3–4:   Aplicando estas palabras a las virtudes de Nuestra Señora, San Bernardo subraya que la humildad es más excelente que la virginidad:

«Si no puedes imitar la virginidad de la humilde, imita la humildad de la virgen. Loable virtud es la virginidad, pero más necesario es la humildad: aquélla se nos aconseja, ésta nos la mandan; te convidan a aquélla, a ésta te obligan (…). De modo que aquélla se premia, como sacrificio voluntario; ésta se exige, como servicio obligatorio. En fin, puedes salvarte sin la virginidad, pero no sin la humildad» (De laudibus Virginis Matris, hom. 1).

5:   Acoger a un niño en el nombre de Jesús es acoger a Jesús mismo. Porque los niños son reflejo de la inocencia, de la sencillez, de la pureza, de la ternura del Señor; «para un alma enamorada, los niños y los enfermos son Él» (S. Josemaría Escrivá: Camino, n. 419).

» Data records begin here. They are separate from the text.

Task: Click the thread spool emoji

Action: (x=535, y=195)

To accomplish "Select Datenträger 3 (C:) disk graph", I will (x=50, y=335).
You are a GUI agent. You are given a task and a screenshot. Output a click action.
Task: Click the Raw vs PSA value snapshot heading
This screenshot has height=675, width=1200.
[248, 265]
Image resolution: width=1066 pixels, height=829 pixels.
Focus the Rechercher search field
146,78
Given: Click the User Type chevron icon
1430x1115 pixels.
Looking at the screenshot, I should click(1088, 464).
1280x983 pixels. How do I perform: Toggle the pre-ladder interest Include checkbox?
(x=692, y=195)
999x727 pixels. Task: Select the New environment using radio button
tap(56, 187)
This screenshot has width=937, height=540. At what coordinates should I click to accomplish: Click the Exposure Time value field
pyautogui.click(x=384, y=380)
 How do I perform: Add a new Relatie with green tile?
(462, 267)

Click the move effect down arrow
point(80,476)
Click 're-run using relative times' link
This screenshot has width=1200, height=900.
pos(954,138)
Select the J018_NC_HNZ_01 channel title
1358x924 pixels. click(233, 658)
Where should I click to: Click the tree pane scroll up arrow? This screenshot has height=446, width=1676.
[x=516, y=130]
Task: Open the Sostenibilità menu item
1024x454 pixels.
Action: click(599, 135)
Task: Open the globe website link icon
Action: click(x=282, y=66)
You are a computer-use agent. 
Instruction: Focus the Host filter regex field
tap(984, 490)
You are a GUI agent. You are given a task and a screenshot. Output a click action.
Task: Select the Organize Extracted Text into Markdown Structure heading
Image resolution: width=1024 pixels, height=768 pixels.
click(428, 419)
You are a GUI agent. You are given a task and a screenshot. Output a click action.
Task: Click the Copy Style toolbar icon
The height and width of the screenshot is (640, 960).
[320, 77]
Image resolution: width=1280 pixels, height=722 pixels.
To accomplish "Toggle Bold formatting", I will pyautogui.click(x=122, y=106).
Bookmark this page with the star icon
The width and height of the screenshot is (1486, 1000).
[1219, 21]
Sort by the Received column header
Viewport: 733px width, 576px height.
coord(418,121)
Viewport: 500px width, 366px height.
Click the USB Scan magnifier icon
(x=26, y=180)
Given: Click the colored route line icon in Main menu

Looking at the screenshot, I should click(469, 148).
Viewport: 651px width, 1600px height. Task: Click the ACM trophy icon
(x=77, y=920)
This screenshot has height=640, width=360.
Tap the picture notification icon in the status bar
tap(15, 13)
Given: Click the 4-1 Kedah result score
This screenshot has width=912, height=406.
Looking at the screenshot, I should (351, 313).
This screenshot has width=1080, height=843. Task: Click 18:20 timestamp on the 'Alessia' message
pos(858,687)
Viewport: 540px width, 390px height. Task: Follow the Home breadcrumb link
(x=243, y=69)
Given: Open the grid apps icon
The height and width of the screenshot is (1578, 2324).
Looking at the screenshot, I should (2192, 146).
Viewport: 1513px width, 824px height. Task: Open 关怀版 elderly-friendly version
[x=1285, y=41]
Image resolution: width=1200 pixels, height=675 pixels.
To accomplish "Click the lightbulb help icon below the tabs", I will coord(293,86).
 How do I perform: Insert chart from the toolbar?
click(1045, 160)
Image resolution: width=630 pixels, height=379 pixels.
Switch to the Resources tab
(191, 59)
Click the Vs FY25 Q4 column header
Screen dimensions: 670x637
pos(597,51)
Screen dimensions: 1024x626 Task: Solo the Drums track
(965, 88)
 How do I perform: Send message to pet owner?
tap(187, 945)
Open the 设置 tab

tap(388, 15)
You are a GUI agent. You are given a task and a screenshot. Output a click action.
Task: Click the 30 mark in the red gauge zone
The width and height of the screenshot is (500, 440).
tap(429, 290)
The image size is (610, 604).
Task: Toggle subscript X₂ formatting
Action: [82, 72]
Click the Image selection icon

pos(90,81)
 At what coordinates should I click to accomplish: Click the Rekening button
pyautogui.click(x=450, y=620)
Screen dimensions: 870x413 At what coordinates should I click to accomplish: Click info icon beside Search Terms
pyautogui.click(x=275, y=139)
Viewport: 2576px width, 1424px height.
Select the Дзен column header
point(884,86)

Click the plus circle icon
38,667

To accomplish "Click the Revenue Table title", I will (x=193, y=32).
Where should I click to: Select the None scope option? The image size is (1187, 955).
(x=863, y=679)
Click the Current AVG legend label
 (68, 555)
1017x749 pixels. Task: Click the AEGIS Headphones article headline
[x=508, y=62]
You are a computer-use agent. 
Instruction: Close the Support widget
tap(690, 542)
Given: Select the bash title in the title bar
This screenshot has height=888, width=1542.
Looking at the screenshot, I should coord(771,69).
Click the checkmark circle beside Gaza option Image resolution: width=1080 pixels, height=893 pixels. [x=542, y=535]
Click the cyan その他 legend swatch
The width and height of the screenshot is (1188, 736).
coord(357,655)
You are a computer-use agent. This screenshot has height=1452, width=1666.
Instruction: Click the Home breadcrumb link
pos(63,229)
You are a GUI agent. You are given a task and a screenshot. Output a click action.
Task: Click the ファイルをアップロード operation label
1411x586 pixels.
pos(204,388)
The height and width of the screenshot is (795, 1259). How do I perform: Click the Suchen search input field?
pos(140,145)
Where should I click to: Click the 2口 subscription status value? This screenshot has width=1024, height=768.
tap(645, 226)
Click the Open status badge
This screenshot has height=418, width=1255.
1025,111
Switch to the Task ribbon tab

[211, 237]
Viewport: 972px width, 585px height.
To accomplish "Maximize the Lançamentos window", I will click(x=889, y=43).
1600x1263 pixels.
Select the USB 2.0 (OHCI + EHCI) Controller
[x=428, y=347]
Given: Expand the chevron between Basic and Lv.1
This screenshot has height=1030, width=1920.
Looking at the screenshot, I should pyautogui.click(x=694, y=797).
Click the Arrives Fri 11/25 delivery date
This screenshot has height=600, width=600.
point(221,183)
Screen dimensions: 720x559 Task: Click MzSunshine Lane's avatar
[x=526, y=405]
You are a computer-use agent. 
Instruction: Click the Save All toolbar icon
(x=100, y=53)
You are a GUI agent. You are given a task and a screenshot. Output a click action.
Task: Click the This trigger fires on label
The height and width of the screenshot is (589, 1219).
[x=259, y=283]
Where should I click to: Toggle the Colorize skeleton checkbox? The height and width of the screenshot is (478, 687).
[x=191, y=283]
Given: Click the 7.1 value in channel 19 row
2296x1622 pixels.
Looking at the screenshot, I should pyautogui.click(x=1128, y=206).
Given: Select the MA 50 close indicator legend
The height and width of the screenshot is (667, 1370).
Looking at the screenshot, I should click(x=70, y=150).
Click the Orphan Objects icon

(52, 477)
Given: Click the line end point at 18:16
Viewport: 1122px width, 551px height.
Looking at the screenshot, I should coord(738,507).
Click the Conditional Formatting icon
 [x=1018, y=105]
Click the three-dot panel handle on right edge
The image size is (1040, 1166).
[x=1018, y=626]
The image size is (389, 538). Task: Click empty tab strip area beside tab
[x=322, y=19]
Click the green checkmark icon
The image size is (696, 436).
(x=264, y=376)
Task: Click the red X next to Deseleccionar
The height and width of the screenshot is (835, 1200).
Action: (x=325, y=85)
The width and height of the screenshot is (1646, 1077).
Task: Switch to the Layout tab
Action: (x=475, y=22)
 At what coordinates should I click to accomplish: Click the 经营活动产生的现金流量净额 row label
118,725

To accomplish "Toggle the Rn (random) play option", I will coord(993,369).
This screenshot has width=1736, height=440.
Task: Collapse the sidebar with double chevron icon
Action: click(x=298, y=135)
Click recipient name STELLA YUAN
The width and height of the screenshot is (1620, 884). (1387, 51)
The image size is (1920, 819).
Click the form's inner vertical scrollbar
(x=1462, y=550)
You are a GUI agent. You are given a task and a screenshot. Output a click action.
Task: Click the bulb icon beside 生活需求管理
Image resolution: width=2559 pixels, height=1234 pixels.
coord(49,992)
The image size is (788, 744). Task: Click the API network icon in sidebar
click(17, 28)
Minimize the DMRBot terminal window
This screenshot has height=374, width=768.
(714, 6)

10:   Dar escándalo a los pequeños es cosa grave: Jesús lo advierte con energía. Pues estos pequeños tienen sus ángeles que los guardan y defienden, y que acusarán ante Dios a quienes les hayan inducido a pecado.

En el contexto se habla de los ángeles custodios de los pequeños, puesto que a éstos se está refiriendo el pasaje. Pero todos los hombres, grandes o pequeños, tienen su ángel custodio.

«La Providencia de Dios ha dado a los ángeles la misión de guardar al linaje humano, y de socorrer a cada hombre (…). Nuestro Padre nos ha dado, a cada uno de nosotros, ángeles para que seamos fortalecidos con su poder y auxilio» (Catecismo Romano, IV,9,4).

Esta doctrina debe llevarnos a un trato confiado con nuestro ángel custodio.

«Ten confianza con tu Ángel Custodio. –Trátalo como un entrañable amigo –lo es– y él sabrá hacerte mil servicios en los asuntos ordinarios de cada día» (S. Josemaría Escrivá: Camino, n.562).

Muchos manuscritos añaden, tomándolo al parecer de Lucas 19:10, el v.11:

«Pues el Hijo del Hombre ha venido a salvar lo que estaba perdido».

12–14:   La parábola pone de relieve la solicitud amorosa del Señor por los pecadores. Y manifiesta al modo humano la alegría de Dios al recuperar un hijo querido que se había extraviado.

Ante el panorama de tantas almas que viven alejadas de Dios, el Santo Padre comenta:

«Desgraciadamente asistimos con angustia a la corrupción moral que devasta a la humanidad, despreciando especialmente a los pequeños, de quienes habla Jesús. ¿Qué debemos hacer? Imitar al Buen Pastor y afanarnos sin tregua por la salvación de las almas. Sin olvidar la caridad material y la justicia social, debemos estar convencidos de que la caridad más sublime es la espiritual, o sea, el interés por la salvación de las almas. Y las almas se salvan con la oración y el sacrificio. ¡Esta es la misión de la Iglesia!» (Juan Pablo II: Homilía a las Clarisas de Albano, 14 agosto 1979).